ACTIVITY
The lines from the one containing "Image resolution: width=1288" through the end of the entries are what to output; reproduce them exactly and add nothing.

[Stored data]
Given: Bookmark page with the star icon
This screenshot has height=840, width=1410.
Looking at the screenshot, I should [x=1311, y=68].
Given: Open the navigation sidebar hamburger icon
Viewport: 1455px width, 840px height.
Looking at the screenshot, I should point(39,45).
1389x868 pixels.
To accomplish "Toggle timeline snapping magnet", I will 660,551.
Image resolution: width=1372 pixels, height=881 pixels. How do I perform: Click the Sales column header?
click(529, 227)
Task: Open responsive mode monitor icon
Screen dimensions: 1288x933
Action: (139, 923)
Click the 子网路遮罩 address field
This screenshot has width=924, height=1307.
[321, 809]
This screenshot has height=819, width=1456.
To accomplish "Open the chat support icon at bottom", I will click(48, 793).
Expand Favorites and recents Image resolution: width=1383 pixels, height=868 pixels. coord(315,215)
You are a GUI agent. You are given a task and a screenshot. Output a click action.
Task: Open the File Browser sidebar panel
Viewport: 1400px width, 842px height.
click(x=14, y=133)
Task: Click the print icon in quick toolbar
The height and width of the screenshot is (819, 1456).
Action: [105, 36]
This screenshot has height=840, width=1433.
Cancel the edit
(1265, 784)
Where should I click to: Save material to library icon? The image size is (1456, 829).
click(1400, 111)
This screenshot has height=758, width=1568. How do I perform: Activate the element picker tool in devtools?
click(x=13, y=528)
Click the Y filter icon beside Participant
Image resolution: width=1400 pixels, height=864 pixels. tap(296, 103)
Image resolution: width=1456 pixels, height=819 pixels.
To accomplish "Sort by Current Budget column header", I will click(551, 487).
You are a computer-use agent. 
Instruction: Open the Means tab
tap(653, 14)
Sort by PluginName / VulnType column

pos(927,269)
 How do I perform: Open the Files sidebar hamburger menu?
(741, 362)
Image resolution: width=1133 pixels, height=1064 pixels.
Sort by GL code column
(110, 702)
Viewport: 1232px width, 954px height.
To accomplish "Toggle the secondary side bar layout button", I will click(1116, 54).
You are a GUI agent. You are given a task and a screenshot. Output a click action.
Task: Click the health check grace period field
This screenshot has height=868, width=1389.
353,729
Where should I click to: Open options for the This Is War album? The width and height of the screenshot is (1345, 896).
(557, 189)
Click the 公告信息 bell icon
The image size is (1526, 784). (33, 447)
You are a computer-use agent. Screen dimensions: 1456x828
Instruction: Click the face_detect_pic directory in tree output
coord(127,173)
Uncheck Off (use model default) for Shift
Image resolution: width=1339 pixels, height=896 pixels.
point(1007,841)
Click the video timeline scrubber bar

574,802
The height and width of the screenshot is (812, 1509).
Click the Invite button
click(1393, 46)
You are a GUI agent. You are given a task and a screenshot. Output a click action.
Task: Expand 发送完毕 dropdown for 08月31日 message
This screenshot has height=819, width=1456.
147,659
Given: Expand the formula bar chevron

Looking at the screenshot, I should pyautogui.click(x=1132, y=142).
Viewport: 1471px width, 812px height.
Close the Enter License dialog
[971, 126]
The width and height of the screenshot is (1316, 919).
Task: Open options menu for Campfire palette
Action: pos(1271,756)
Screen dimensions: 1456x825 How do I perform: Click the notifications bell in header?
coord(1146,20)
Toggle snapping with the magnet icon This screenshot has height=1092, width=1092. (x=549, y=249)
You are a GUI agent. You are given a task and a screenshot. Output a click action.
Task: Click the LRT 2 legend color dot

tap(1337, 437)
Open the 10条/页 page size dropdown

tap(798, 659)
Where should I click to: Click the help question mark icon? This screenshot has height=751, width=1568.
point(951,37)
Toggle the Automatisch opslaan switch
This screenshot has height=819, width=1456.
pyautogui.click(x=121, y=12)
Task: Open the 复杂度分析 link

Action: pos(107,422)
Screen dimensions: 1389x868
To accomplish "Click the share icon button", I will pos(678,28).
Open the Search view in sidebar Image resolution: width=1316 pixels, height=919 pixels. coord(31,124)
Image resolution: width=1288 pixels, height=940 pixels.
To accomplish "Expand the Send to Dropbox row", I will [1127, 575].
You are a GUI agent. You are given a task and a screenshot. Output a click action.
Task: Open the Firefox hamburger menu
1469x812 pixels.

EXERCISE OUTPUT
Image resolution: width=1288 pixels, height=940 pixels.
To accomplish "Expand the Send to Dropbox row", I will [1127, 575].
You are a GUI agent. You are given a task and a screenshot. Output a click action.
Task: Open the Firefox hamburger menu
1469x812 pixels.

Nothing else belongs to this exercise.